Intracellular calcium in mammalian brain cells: fluorescence measurements with quin2.

Dispersed brain cells from 12-14 day old mouse embryos were loaded with the Ca2+-sensitive fluorescent probe, quin2 and shown to have a resting intracellular Ca2+ concentration ([Ca2+]i) of 158 nM (SE +/- 5) in the presence of 1 mM [Ca2+]o. When external [Ca2+] was raised from 0 to 1 mM there was an increase of [Ca2+]i of 70 nM; with further additions of Ca to greater than or equal to 10 mM [Ca2+]o the level of [Ca2+]i increased by less than or equal to 25 nM. Releasable intracellular Ca2+ stores, estimated from the increase in [Ca2+] produced by 4-Br A23187 in the absence of extracellular Ca2+, were 24 fmol/10(6) cells. A small increase in [Ca2+]i could be produced by the mitochondrial inhibitor, carbonyl cyanide m-chlorophenylhydrazone (CCCP). When extracellular K+ was raised by 10-20 mM, intracellular Ca2+ levels increased from 152 (SE +/- 7) to 204 nM (SE +/- 10). These K+-induced increases in [Ca2+]i were blocked by verapamil, did not occur in the absence of extracellular Ca2+, and presumably reflect the activation of voltage-dependent Ca2+ channels.

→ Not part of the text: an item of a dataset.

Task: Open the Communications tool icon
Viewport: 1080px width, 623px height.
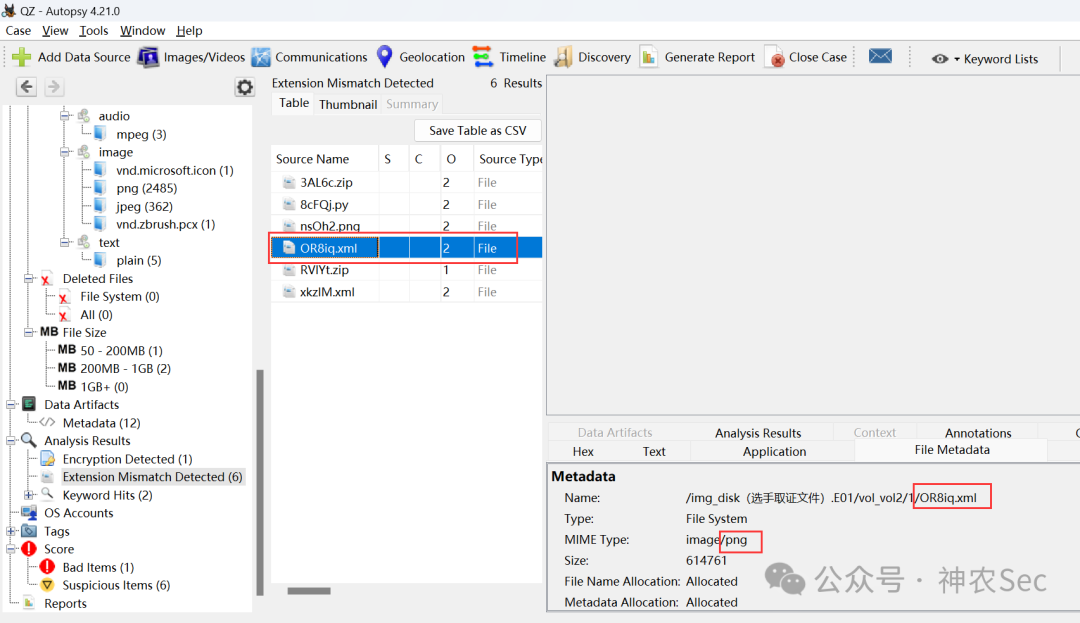Action: pos(260,57)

N-methyl-D-aspartic acid (NMDA) evoked an increase in [Ca2+]i, while the kainate-like lathyrus sativus neurotoxin, L-3-oxalyl-amino-2-aminopropionic acid (L-3,2-OAP) did not; this is consistent with previous observations of different and respectively Ca2+-dependent and -independent mechanisms of action of these excitatory amino acids.